Alex Shaw is a Philadelphia-based percussionist, composer, sound artist, cultural producer, and arts educator working in these intersecting fields for over twenty years. Intercultural, interdisciplinary collaborations and compositions merging diverse percussion traditions, vocal textures, field recordings, and digital imagination encompass his current artistic focus. He was director of Brazilian band Alô Brasil (2001-2020) and member of Spoken Hand Percussion Orchestra (2002-2016). Alex has been commissioned to compose original music and sound design for film, theater and dance productions, as well as media installations, and has curated and produced dozens of performances and cultural programs, including Revivals of Blackness (2021) and Modupúe | Ibaye: The Philadelphia Yoruba Performance Project (2017-2019). Alex is the former Artistic Director for Intercultural Journeys (2014-2020) and a lead teaching artist for Young Audiences | Arts for Learning. Passionate about the transformative power of arts education, he has facilitated workshops, arts residencies, and professional development training for over two decades. Alex is a recipient of the 2024 Philadelphia’s Cultural Treasures Fellowship. He has taught at Swarthmore College, Temple University, and University of the Arts. Alex holds a BA from Swarthmore College and an MFA in World Percussion from the California Institute of the Arts.

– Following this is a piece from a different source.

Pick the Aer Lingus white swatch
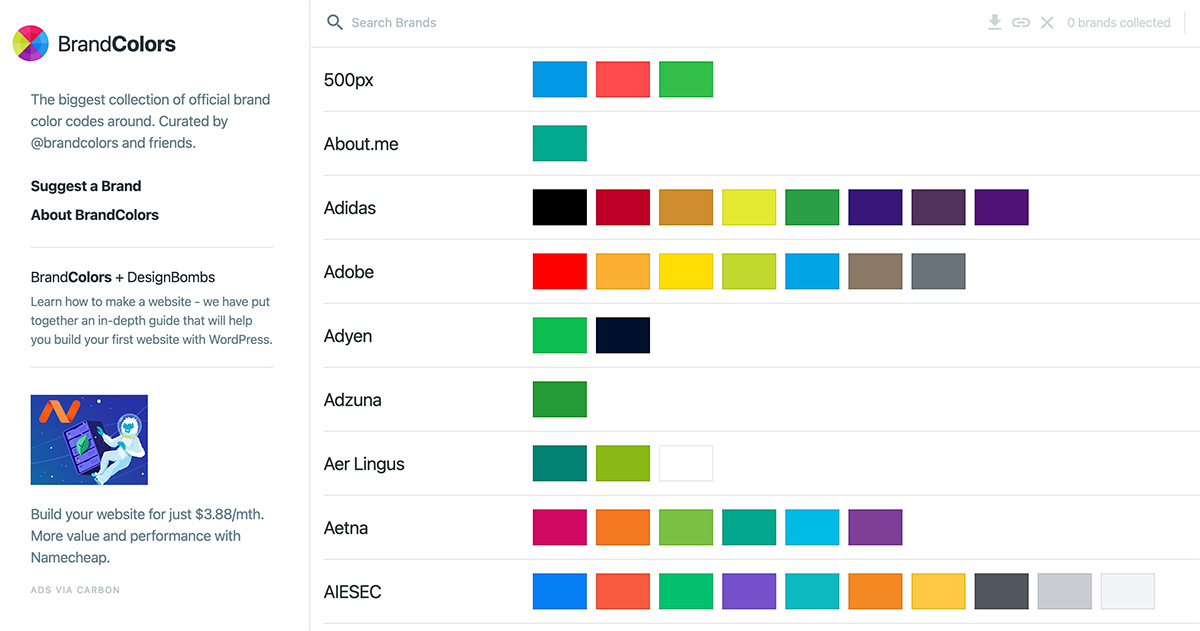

As a whole, the Programming Committee brings a rich mix of lived experiences and creative perspectives that help shape the artistic direction of the Bride.

This diversity ensures that our programming:

  • Resonates with a wide audience
  • Reflects multifaceted cultural narratives
  • Centers relevance, access, and imagination

How We Work
The committee meets weekly to:

  • Exchange ideas
  • Shape programming strategy
  • Refine internal processes

This regular rhythm allows us to remain agile and responsive—developing programming that evolves with our community’s needs. Every project is co-created with intention and carried out with integrity and care.